Bayangan-bayangan itu berteriak, mencoba melawan, namun tidak bisa menghindar. Satu per satu mereka hancur oleh cahaya yang begitu murni, sampai akhirnya semuanya menghilang, tak menyisakan apa-apa selain keheningan.

Elarya terjatuh, kelelahan dan hampir tak bisa bergerak. Kael berlari ke sisinya, memegang tangannya dengan lembut. “Kau berhasil, Elarya,” katanya, suaranya penuh kebanggaan dan cinta. “Kau mengalahkan mereka.”

Tapi, meskipun ia merasa lega, Elarya tahu bahwa ini belum berakhir. Apa yang baru saja terjadi? Apa yang sebenarnya telah mereka lawan?

Dengan nafas terengah, ia menatap Kael. “Ada yang lebih besar lagi yang mengintai… Aku bisa merasakannya.”

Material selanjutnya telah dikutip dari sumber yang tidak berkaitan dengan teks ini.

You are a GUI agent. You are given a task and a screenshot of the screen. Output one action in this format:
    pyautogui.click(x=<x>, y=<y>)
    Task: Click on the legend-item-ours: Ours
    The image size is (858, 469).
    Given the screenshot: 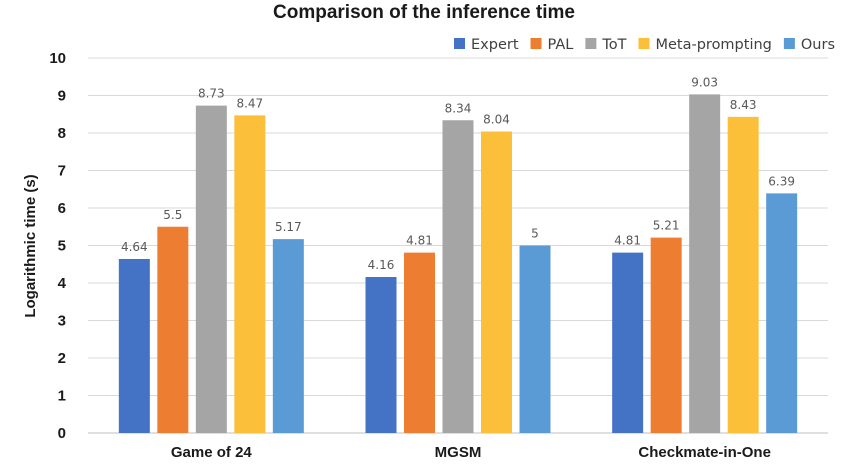 What is the action you would take?
    pyautogui.click(x=809, y=45)
    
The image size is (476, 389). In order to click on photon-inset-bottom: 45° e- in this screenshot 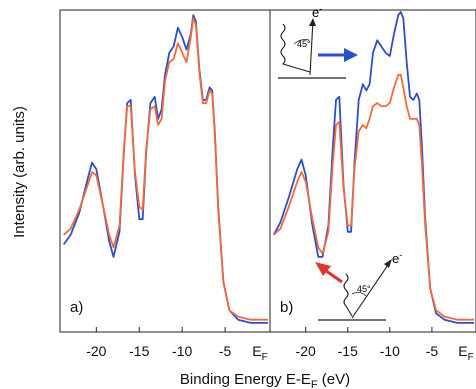, I will do `click(358, 286)`.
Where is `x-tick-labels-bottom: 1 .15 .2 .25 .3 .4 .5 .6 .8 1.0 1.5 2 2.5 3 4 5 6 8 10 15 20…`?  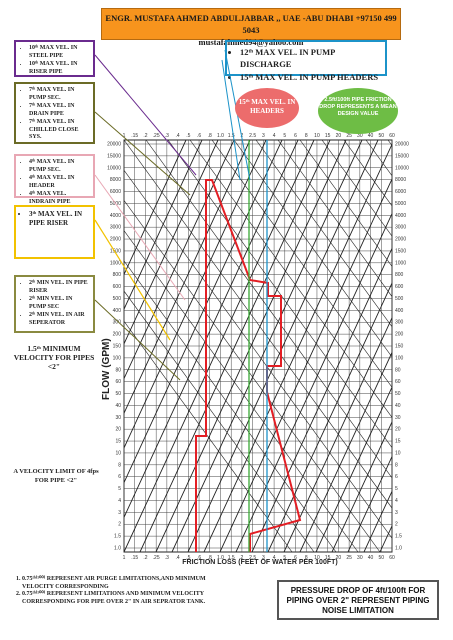 x-tick-labels-bottom: 1 .15 .2 .25 .3 .4 .5 .6 .8 1.0 1.5 2 2.5 3 4 5 6 8 10 15 20… is located at coordinates (259, 558).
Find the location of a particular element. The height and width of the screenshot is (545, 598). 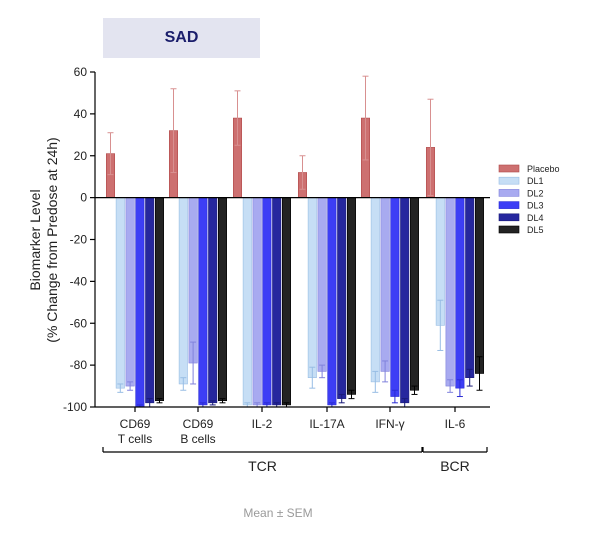

legend: Placebo DL1 DL2 DL3 DL4 DL5 is located at coordinates (529, 200).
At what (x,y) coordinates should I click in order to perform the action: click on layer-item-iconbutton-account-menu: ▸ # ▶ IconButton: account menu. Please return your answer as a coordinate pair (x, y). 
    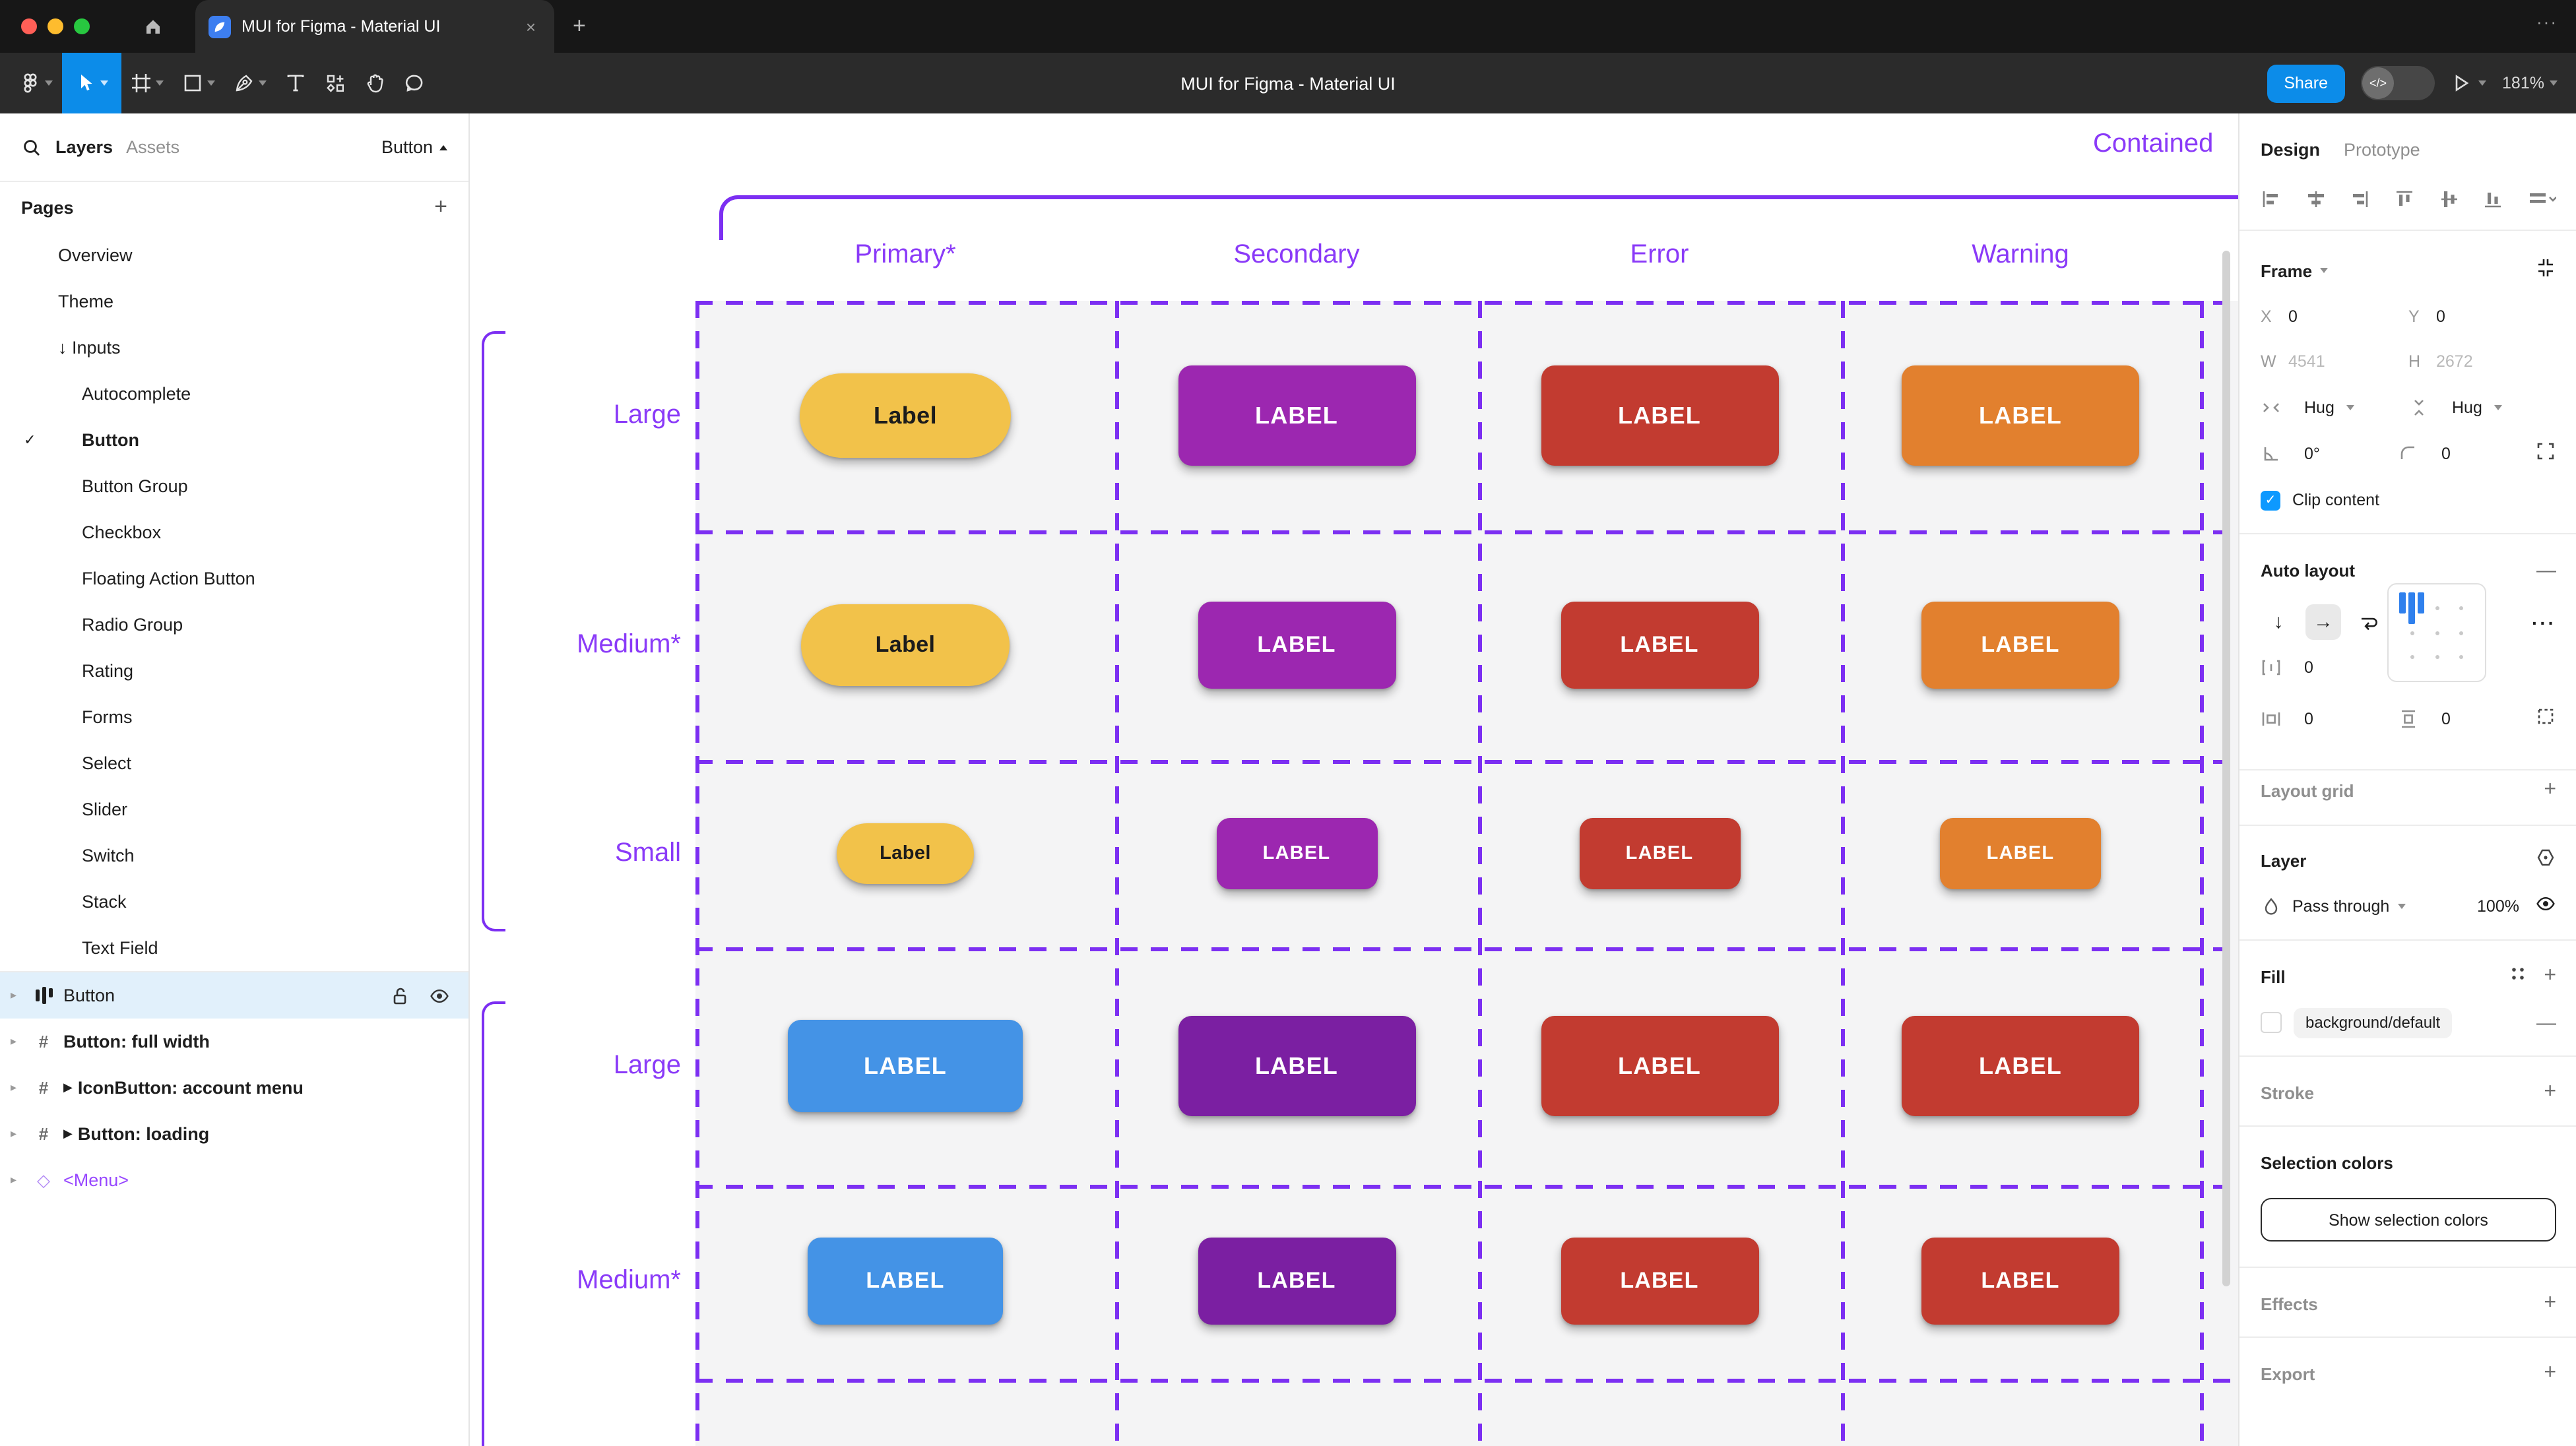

Lysander menatap mereka berdua dengan serius. “Kita belum selesai. Tapi kita akan menghadapi apa pun itu—bersama.”

Dan dengan itu, mereka melangkah maju, siap menghadapi bayangan yang lebih dalam, yang lebih gelap—takdir yang masih menunggu untuk dibuka.

Keheningan yang menggantung di udara terasa begitu tebal, seolah setiap detik memanjang menjadi momen yang tak berkesudahan. Cahaya Elarya yang bersinar dengan begitu terang telah menghilangkan bayangan-bayangan jahat yang berusaha menyerang mereka. Namun, meskipun musuh fisik itu telah lenyap, perasaan tak menentu tetap menguasai hati mereka. Kejadian ini terasa seperti titik balik yang menandakan bahwa kegelapan yang mereka hadapi bukan sekadar musuh biasa. Itu adalah bagian dari sesuatu yang lebih besar—dan lebih menakutkan.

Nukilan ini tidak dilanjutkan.